What this task involves: For the string "agent", search the entries below and copy every line where it appears.
--
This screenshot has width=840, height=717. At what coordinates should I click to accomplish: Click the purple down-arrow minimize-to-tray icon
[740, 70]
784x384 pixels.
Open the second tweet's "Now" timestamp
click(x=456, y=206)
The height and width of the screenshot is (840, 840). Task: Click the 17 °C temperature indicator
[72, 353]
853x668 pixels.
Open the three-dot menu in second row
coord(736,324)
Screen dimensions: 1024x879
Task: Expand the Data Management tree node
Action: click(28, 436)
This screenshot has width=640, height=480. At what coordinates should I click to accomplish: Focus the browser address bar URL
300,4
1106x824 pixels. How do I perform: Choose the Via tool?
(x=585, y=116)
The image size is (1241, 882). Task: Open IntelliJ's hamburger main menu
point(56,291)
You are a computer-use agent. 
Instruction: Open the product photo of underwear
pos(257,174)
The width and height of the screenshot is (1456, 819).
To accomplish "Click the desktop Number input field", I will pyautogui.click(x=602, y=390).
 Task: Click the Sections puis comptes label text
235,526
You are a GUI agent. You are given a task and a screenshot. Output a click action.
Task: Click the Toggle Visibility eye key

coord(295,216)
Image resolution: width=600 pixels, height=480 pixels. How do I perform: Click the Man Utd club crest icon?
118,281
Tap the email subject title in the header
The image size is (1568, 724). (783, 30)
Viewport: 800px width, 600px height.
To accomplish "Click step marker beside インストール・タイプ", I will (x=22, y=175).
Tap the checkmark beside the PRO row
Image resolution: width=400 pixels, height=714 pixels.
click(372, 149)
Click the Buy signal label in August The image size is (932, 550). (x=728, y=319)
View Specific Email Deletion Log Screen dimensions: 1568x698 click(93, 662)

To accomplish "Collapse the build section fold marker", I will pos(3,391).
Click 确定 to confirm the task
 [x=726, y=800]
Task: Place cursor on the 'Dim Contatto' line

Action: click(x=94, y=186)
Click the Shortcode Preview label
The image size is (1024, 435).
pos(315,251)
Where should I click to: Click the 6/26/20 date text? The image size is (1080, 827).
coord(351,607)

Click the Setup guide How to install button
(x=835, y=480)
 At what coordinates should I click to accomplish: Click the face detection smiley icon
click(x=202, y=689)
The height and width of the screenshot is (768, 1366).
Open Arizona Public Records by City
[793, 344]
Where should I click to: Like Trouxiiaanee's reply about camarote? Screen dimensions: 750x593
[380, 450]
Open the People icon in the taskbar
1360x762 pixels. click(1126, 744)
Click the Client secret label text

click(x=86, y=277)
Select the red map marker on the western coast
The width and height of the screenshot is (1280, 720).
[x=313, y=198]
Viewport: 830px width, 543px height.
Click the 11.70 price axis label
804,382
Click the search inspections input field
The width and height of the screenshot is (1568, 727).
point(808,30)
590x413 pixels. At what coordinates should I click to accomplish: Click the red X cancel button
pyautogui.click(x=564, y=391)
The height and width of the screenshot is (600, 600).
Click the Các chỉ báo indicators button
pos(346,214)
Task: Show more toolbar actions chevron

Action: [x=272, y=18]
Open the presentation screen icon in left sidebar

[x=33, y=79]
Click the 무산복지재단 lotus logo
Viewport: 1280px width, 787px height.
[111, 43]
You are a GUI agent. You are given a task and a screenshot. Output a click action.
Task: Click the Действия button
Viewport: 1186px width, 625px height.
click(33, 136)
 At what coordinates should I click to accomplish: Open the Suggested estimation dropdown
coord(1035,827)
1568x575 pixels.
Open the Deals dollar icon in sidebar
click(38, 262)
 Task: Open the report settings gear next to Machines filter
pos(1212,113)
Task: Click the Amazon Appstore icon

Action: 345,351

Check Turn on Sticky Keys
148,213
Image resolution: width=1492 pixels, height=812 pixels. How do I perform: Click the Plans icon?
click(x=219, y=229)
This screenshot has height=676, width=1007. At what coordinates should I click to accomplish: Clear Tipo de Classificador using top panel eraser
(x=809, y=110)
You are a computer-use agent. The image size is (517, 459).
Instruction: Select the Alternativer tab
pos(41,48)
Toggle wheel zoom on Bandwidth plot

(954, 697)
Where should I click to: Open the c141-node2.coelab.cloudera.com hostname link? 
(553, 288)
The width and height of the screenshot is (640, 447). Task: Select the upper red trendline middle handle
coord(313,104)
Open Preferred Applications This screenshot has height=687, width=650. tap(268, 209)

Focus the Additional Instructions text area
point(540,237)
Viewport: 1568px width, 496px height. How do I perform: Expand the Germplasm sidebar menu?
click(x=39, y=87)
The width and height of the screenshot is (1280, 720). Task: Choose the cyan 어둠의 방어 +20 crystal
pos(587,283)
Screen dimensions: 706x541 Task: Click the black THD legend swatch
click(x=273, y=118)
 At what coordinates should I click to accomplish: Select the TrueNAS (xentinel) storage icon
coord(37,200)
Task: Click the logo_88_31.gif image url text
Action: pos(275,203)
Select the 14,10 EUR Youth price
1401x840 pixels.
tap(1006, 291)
--
Answer box:
You are a computer-use agent. 
You are a GUI agent. You are given a task and a screenshot. Output a click action.
You are a GUI agent. You are given a task and a screenshot. Output a click action.
You are a computer-use agent. The image size is (517, 459).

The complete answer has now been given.